About the security content of the Mac OS X 10.4.7 Update
This document describes the security content of the Mac OS X 10.4.7 Update, which can be downloaded and installed using Software Update, or from Apple Downloads.
For the protection of our customers, Apple does not disclose, discuss or confirm security issues until a full investigation has occurred, and any necessary patches or releases are available. To find out more about Apple Product Security, visit the Apple Product Security website.
For information about the Apple Product Security PGP Key, see “How to Use the Apple Product Security PGP Key”.
Where possible, CVE IDs are used to reference the vulnerabilities for further information.

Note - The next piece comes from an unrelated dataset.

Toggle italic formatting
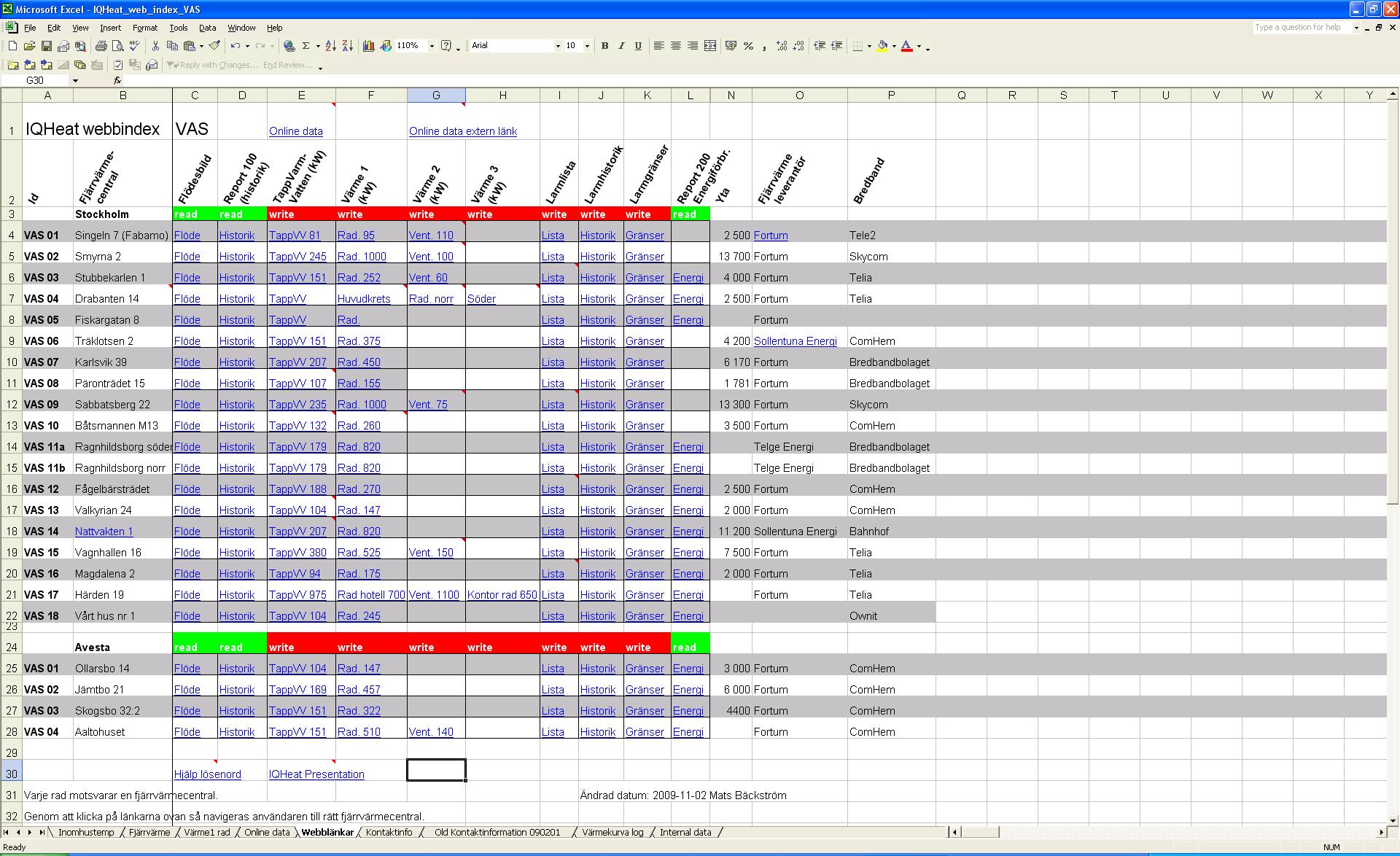Viewport: 1400px width, 856px height. 621,46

To find out about other Security Updates, see “Apple Security Updates”.
Mac OS X v10.4.7 Update
AFP
CVE-ID: CVE-2006-1468
Available for: Mac OS X v10.4.6, Mac OS X Server v10.4.6
Impact: file and folder names may be disclosed to unauthorised users
Description: an issue in AFP server allows search results to include the names of files and folders for which the user performing the search has no access. This could result in information disclosure if the names themselves are sensitive information. This update addresses the issue by ensuring search results only include items for which the user is authorised. This issue does not affect systems prior to Mac OS X v10.4.
ClamAV
CVE-ID: CVE-2006-1989
Available for: Mac OS X Server v10.4.6
Impact: when virus scanning is configured to update automatically, a malicious database mirror may cause arbitrary code execution
Description: an issue in ClamAV’s automatic virus database updating may result in a stack-based buffer overflow. A malicious or spoofed ClamAV database mirror may be able to cause arbitrary code execution with the privileges of ClamAV. The Mail service, virus scanning and automatic virus database updates are turned off by default. This update addresses the issue by incorporating ClamAV 0.88.2. This issue does not affect systems prior to Mac OS X v10.4.
ImageIO
CVE-ID: CVE-2006-1469
Available for: Mac OS X v10.4.6, Mac OS X Server v10.4.6
Impact: viewing a maliciously crafted TIFF image may result in an application crash or arbitrary code execution
Description: by carefully crafting a corrupt TIFF image, an attacker can trigger a stack-based buffer overflow, which may result in an application crash or arbitrary code execution. This update addresses the issue by performing additional validation of TIFF images. This issue does not affect systems prior to Mac OS X v10.4.
launchd
CVE-ID: CVE-2006-1471
Available for: Mac OS X v10.4.6, Mac OS X Server v10.4.6
Impact: local users may gain elevated privileges
Description: a format string vulnerability in the setuid program launchd may allow an authenticated local user to execute arbitrary code with system privileges. The issue is present in launchd’s logging facility. This update addresses the issue by performing additional validation when logging messages. This issue does not affect systems prior to Mac OS X v10.4. Credit to Kevin Finisterre of DigitalMunition for reporting this issue.
OpenLDAP
CVE-ID: CVE-2006-1470
Available for: Mac OS X v10.4.6, Mac OS X Server v10.4.6
Impact: remote attackers may cause Open Directory server to crash
Description: by carefully crafting an invalid LDAP request, a remote attacker may be able to trigger an assertion in the OpenLDAP server, resulting in a denial of service. This update addresses the issue by discarding the invalid request. This issue does not affect systems prior to Mac OS X v10.4. Credit to the Mu Security research team for reporting this issue.